• [LISTED RECORDS]
········

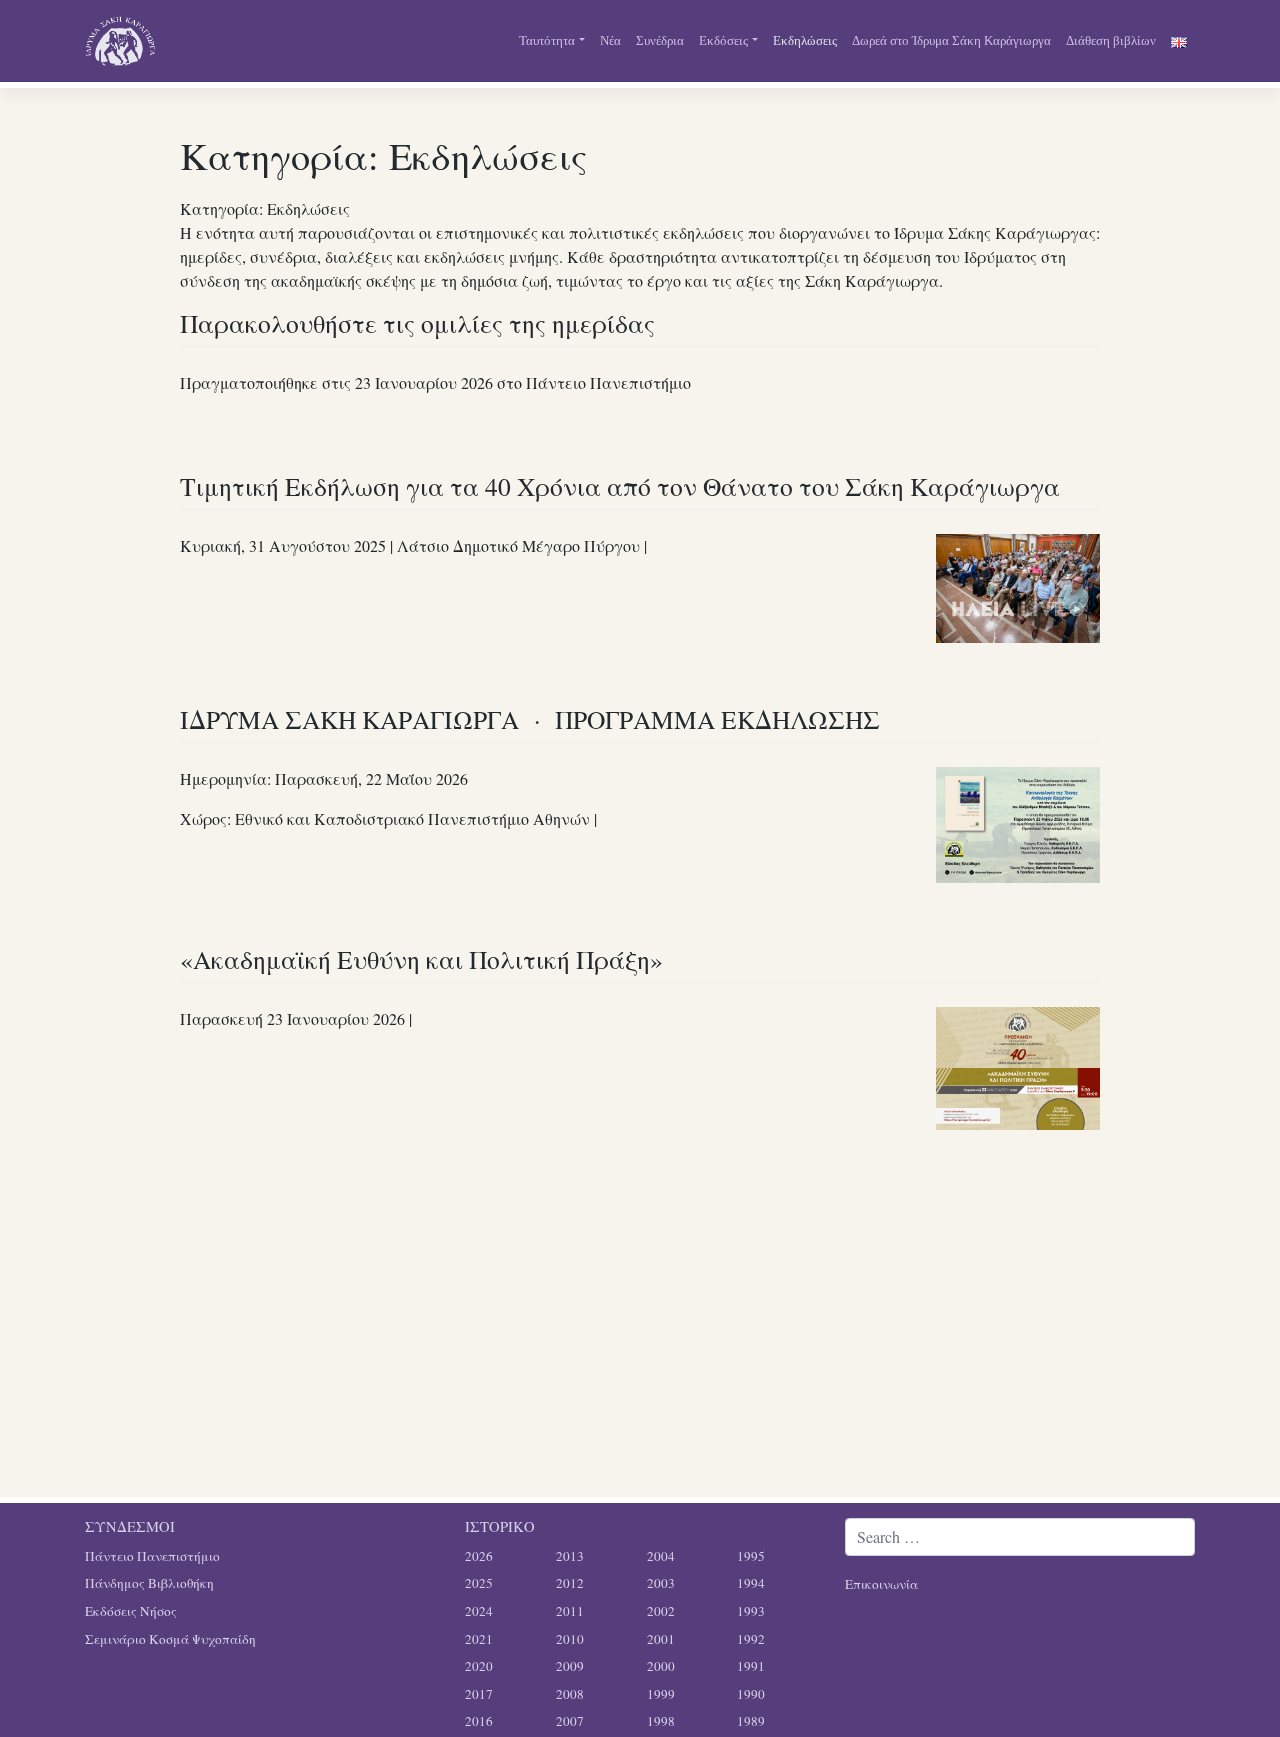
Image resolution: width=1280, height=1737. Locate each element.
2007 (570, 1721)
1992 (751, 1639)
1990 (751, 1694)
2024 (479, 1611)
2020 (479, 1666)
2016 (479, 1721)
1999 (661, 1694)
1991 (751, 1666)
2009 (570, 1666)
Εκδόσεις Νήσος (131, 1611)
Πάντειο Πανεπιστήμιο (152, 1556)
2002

········

• [TASK DIRECTIONS] The copy must match the listing above exactly but contain no pictures.

• [RESULT OF THE TASK]
Image resolution: width=1280, height=1737. Locate each element.
2007 (570, 1721)
1992 (751, 1639)
1990 (751, 1694)
2024 (479, 1611)
2020 (479, 1666)
2016 (479, 1721)
1999 (661, 1694)
1991 (751, 1666)
2009 (570, 1666)
Εκδόσεις Νήσος (131, 1611)
Πάντειο Πανεπιστήμιο (152, 1556)
2002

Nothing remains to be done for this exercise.